Work to complete: Reprint the full listing exactly.

Records for this task:
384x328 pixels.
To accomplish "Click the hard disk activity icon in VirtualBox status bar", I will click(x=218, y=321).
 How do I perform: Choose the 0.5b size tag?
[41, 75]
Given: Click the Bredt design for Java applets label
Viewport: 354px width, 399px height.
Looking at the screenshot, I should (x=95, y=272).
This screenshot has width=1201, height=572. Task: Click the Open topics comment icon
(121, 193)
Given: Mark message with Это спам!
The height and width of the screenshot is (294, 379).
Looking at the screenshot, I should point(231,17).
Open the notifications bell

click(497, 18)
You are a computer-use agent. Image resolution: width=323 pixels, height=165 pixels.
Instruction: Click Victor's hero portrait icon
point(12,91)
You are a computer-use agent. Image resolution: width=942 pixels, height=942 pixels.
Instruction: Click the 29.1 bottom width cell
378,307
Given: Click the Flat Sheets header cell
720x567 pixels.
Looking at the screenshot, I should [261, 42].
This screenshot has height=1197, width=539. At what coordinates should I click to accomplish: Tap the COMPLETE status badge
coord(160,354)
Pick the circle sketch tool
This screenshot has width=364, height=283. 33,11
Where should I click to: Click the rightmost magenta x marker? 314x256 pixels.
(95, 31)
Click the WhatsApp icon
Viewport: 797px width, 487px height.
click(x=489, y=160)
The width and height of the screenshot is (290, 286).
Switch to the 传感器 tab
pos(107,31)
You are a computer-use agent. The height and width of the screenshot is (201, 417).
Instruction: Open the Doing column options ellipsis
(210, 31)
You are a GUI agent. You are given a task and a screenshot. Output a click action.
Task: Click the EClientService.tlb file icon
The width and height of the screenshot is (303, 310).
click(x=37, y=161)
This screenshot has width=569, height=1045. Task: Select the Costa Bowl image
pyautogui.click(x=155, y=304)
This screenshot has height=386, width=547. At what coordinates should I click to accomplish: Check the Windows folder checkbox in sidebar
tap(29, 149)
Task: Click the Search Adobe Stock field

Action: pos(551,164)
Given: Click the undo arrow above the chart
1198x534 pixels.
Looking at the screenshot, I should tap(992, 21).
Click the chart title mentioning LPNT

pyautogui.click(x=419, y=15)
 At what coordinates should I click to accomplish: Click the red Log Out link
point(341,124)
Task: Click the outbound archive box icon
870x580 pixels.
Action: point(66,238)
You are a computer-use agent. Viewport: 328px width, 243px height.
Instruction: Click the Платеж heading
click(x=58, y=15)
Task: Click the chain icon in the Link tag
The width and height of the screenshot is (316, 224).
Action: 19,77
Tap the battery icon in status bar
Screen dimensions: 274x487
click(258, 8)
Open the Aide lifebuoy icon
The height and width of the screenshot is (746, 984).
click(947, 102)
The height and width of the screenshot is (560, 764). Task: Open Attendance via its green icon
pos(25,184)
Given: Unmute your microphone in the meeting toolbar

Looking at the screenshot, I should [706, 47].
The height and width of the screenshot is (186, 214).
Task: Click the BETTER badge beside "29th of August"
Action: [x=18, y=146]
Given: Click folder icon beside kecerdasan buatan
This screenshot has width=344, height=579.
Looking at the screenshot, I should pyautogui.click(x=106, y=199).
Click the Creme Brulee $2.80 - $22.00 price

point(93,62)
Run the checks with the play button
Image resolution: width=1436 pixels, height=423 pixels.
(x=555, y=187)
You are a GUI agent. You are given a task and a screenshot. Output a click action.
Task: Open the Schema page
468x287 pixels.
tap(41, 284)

Task answer:
384x328 pixels.
To accomplish "Click the hard disk activity icon in VirtualBox status bar", I will click(x=218, y=321).
 How do I perform: Choose the 0.5b size tag?
[41, 75]
Given: Click the Bredt design for Java applets label
Viewport: 354px width, 399px height.
Looking at the screenshot, I should (x=95, y=272).
This screenshot has width=1201, height=572. Task: Click the Open topics comment icon
(121, 193)
Given: Mark message with Это спам!
The height and width of the screenshot is (294, 379).
Looking at the screenshot, I should point(231,17).
Open the notifications bell

click(497, 18)
You are a computer-use agent. Image resolution: width=323 pixels, height=165 pixels.
Instruction: Click Victor's hero portrait icon
point(12,91)
You are a computer-use agent. Image resolution: width=942 pixels, height=942 pixels.
Instruction: Click the 29.1 bottom width cell
378,307
Given: Click the Flat Sheets header cell
720x567 pixels.
Looking at the screenshot, I should [261, 42].
This screenshot has height=1197, width=539. At what coordinates should I click to accomplish: Tap the COMPLETE status badge
coord(160,354)
Pick the circle sketch tool
This screenshot has width=364, height=283. 33,11
Where should I click to: Click the rightmost magenta x marker? 314x256 pixels.
(95, 31)
Click the WhatsApp icon
Viewport: 797px width, 487px height.
click(x=489, y=160)
The width and height of the screenshot is (290, 286).
Switch to the 传感器 tab
pos(107,31)
You are a computer-use agent. The height and width of the screenshot is (201, 417).
Instruction: Open the Doing column options ellipsis
(210, 31)
You are a GUI agent. You are given a task and a screenshot. Output a click action.
Task: Click the EClientService.tlb file icon
The width and height of the screenshot is (303, 310).
click(x=37, y=161)
This screenshot has width=569, height=1045. Task: Select the Costa Bowl image
pyautogui.click(x=155, y=304)
This screenshot has height=386, width=547. At what coordinates should I click to accomplish: Check the Windows folder checkbox in sidebar
tap(29, 149)
Task: Click the Search Adobe Stock field

Action: pos(551,164)
Given: Click the undo arrow above the chart
1198x534 pixels.
Looking at the screenshot, I should tap(992, 21).
Click the chart title mentioning LPNT

pyautogui.click(x=419, y=15)
 At what coordinates should I click to accomplish: Click the red Log Out link
point(341,124)
Task: Click the outbound archive box icon
870x580 pixels.
Action: point(66,238)
You are a computer-use agent. Viewport: 328px width, 243px height.
Instruction: Click the Платеж heading
click(x=58, y=15)
Task: Click the chain icon in the Link tag
The width and height of the screenshot is (316, 224).
Action: 19,77
Tap the battery icon in status bar
Screen dimensions: 274x487
click(258, 8)
Open the Aide lifebuoy icon
The height and width of the screenshot is (746, 984).
click(947, 102)
The height and width of the screenshot is (560, 764). Task: Open Attendance via its green icon
pos(25,184)
Given: Unmute your microphone in the meeting toolbar

Looking at the screenshot, I should [706, 47].
The height and width of the screenshot is (186, 214).
Task: Click the BETTER badge beside "29th of August"
Action: [x=18, y=146]
Given: Click folder icon beside kecerdasan buatan
This screenshot has width=344, height=579.
Looking at the screenshot, I should pyautogui.click(x=106, y=199).
Click the Creme Brulee $2.80 - $22.00 price

point(93,62)
Run the checks with the play button
Image resolution: width=1436 pixels, height=423 pixels.
(x=555, y=187)
You are a GUI agent. You are given a task and a screenshot. Output a click action.
Task: Open the Schema page
468x287 pixels.
tap(41, 284)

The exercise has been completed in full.